#### WORK REQUIRED
Reproduce the lines below word for word, starting at the line that contains "Viewport: 939px width, 606px" and ending at the last line. Leave the pictures out.

------ WORKING DATA ------

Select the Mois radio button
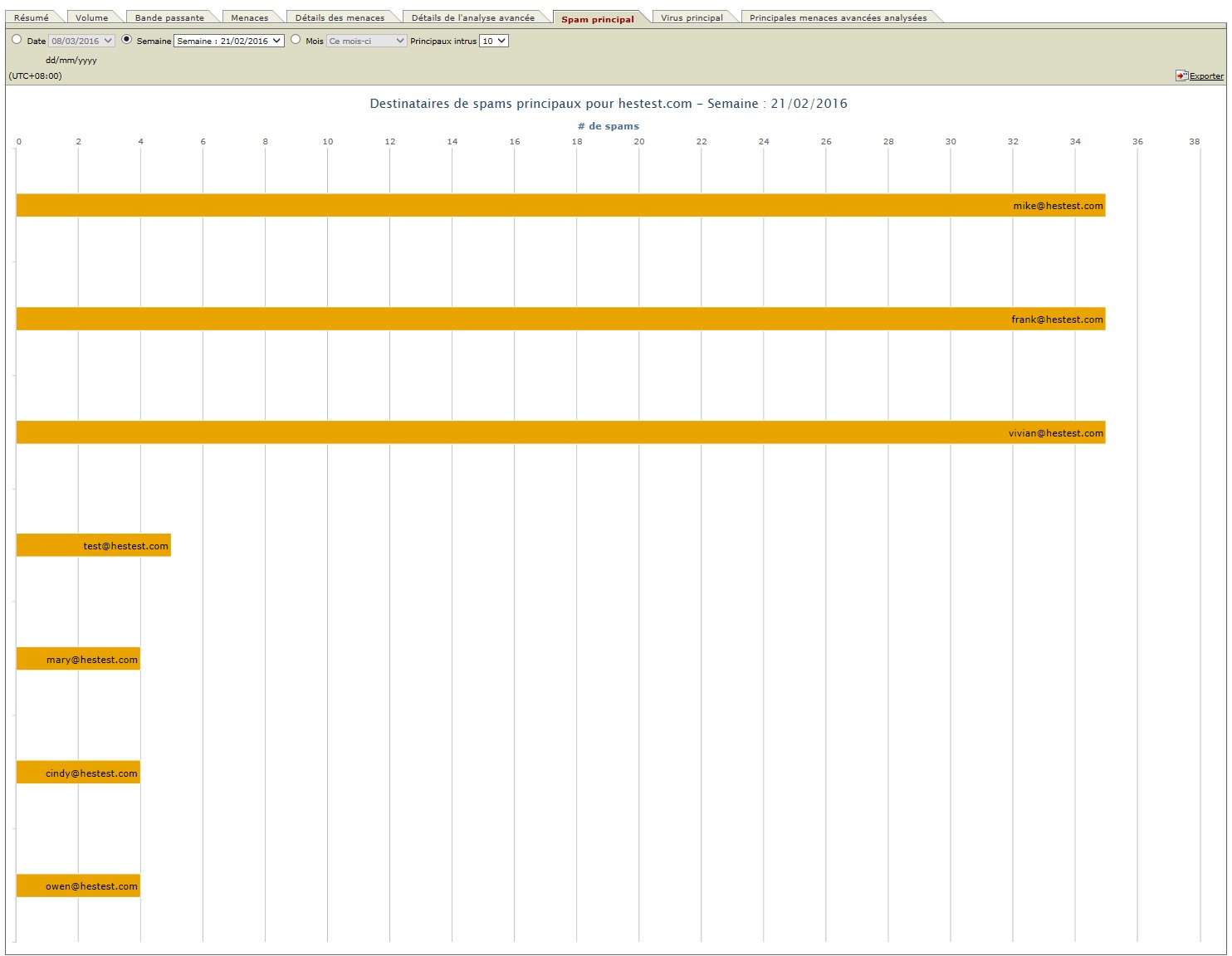Viewport: 1232px width, 956px height. tap(296, 39)
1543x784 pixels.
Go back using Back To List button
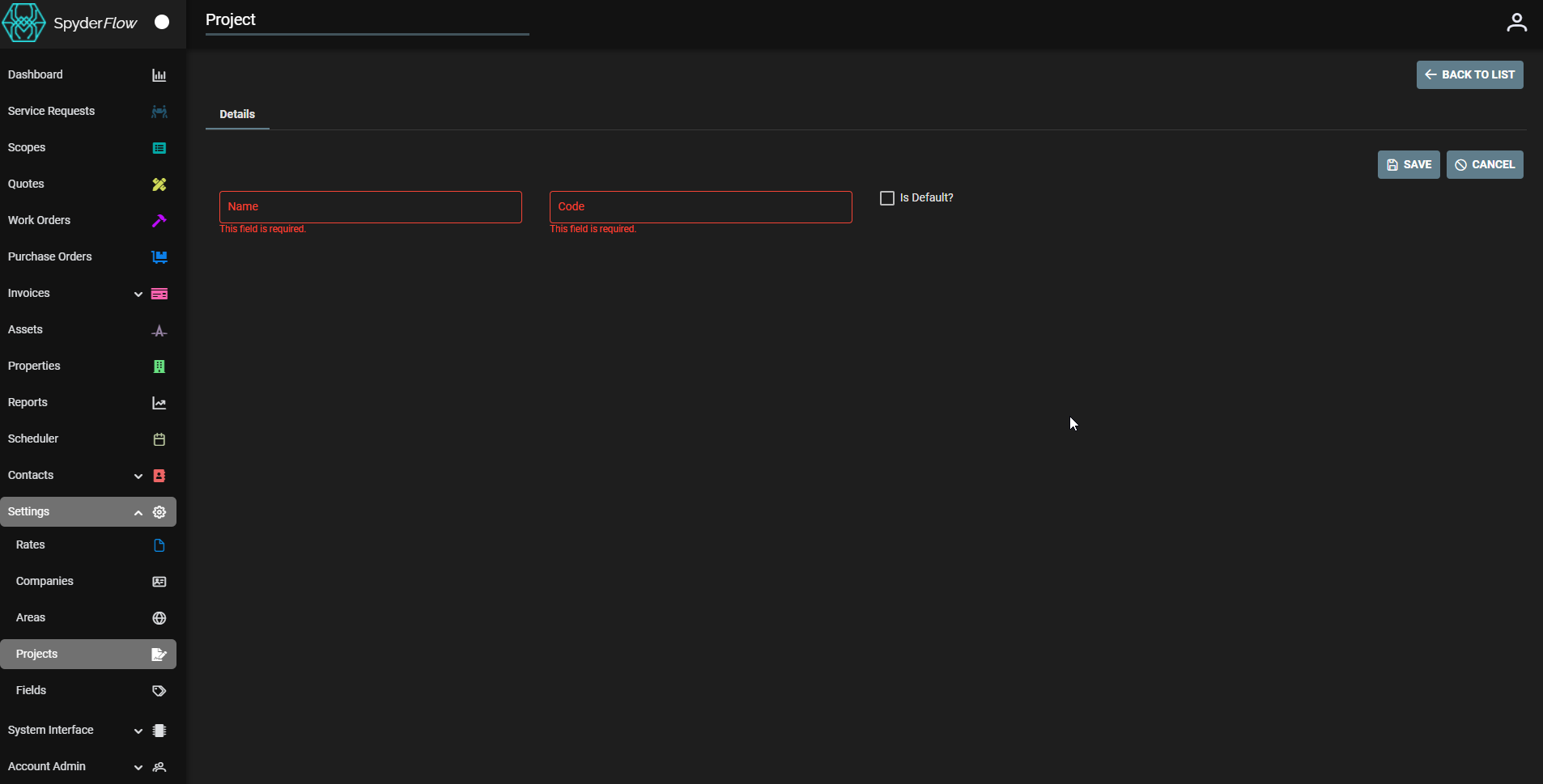click(x=1469, y=74)
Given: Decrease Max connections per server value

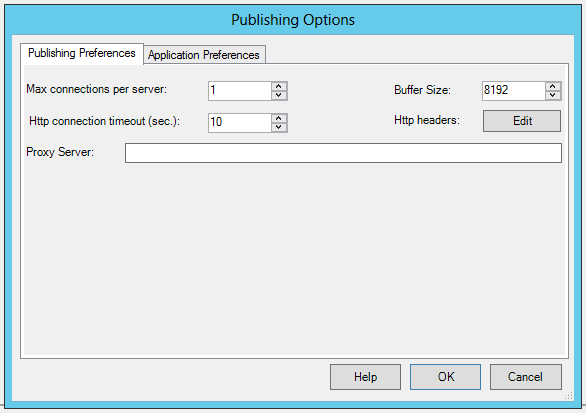Looking at the screenshot, I should tap(279, 95).
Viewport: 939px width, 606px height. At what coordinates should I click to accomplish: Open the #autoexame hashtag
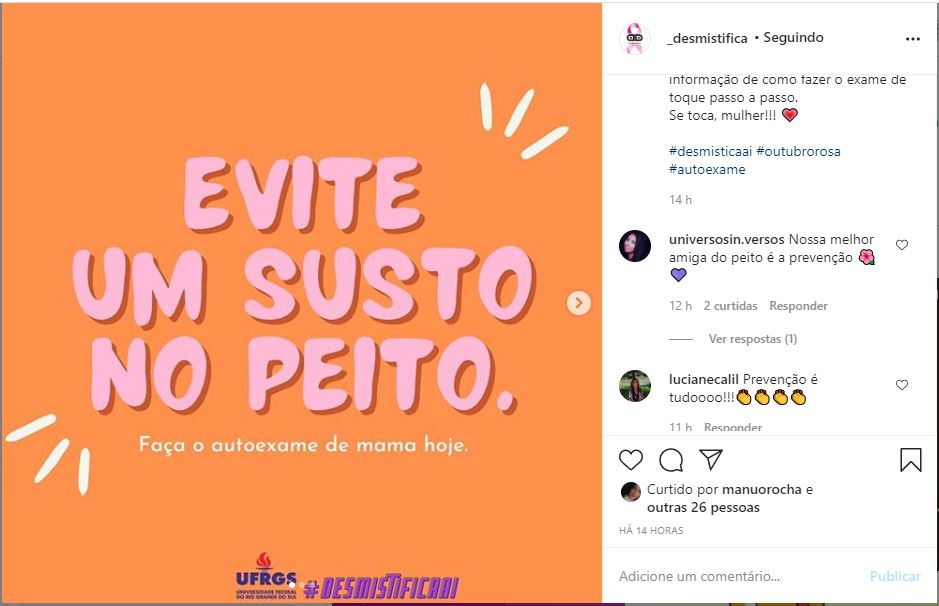(x=707, y=169)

------

#### EXERCISE SOLUTION
Viewport: 939px width, 606px height. At what coordinates should I click to accomplish: Open the #autoexame hashtag
(x=707, y=169)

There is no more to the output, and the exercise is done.